• _SOURCE DOCUMENT_:

SQL Window Functions


SQL Window Functions

Window function performs after “FROM, JOIN, WHERE, GROUP BY, HAVING”, before “ORDER BY, LIMIT, SELECT DISTINCT”.

Window Function Syntax

  • fun() can be

    • Aggregate functions

      SUM, AVG, MIN, MAX, COUNT

    • Ranking functions

      • ROW_NUMBER: generate sequential numbers within group.

        e.g. 123456

      • RANK: generate numbers not necessarily sequential. Same value has same rank number.

        e.g. 11345

      • DENSE_RANK: same as RANK but returns sequential values with no gap.

        e. g. 11234556

      • NTILE

    • Analytic functions

      • LAG: access to rows before the current row
      • LEAD: access to rows after the current row

      Need to specify the column name and offset. Offset cannot be a negative value. Can set the default value to be used if a previous / following row does not exist.

  • OVER() takes a window

    • PARTITION BY: divides the result into partitions
    • ORDER BY: defines the logical order of the rows within each group
    • ROWS / RANGE: specifies the starting and end points of a group
      • BETWEEN ... AND...
      • UNBOUNDED PRECEDING | PRECEDING | CURRENT ROW
      • UNBOUNDED FOLLOWING | FOLLOWING | CURRENT ROW
    SELECT
        fun() OVER(
          PARTITION BY ...
        ORDER BY ...
        ROWS ...
      )
    FROM Table;
    

    Example:

    ROWS between 5 preceding and current row # current row and previous 5 rows, 6 rows in total
    ROWS between current row and 5 following # current row and 5 following rows, 6 rows in total
    ROWS between 5 preceding and 5 folowing # previous 5 rows and 5 following rows, including current row, 11 rows in total
    

Aggregation Function

LeetCode 1303

Find the Team Size (Easy) [link]

Using LEFT JOIN.

SELECT e1.employee_id, COUNT(*) AS team_size
FROM Employee e1 
LEFT JOIN Employee e2
ON e1.team_id = e2.team_id
GROUP BY e1.employee_id;

Self Join

SELECT employee_id, (
    SELECT COUNT(*)

• _DESCRIPTION OF THE TASK_: Using the notes on SQL window functions, decide whether each statement below agrees with them, answering yes or no and quoting the deciding words: (a) a window function is performed before ORDER BY and LIMIT; (b) the offset given to LAG or LEAD may be a negative value; (c) "ROWS between current row and 5 following" covers 11 rows in total.

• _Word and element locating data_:
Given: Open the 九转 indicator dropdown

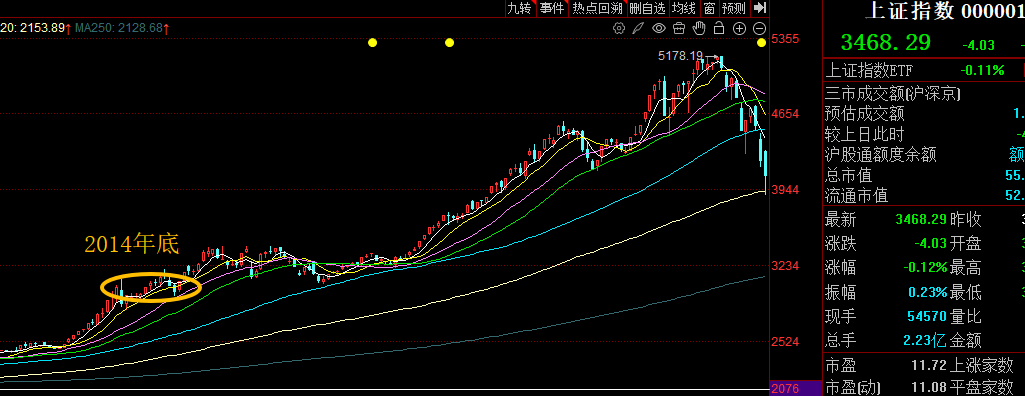Looking at the screenshot, I should point(521,8).
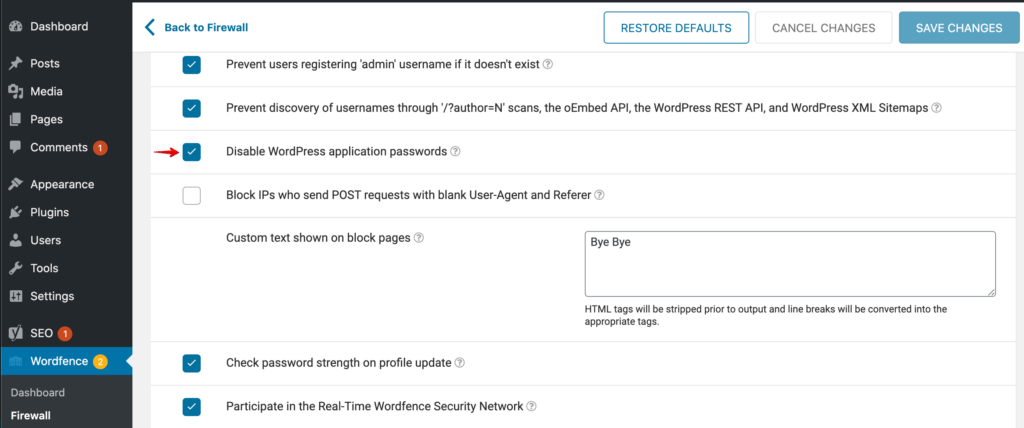This screenshot has height=428, width=1024.
Task: Click help icon next to Real-Time Wordfence Security Network
Action: pyautogui.click(x=532, y=407)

• _RESPONSE TO THE EXERCISE_:
(a) Yes: "Window function performs after “FROM, JOIN, WHERE, GROUP BY, HAVING”, before “ORDER BY, LIMIT, SELECT DISTINCT”."
(b) No: "Offset cannot be a negative value."
(c) No: "current row and 5 following rows, 6 rows in total"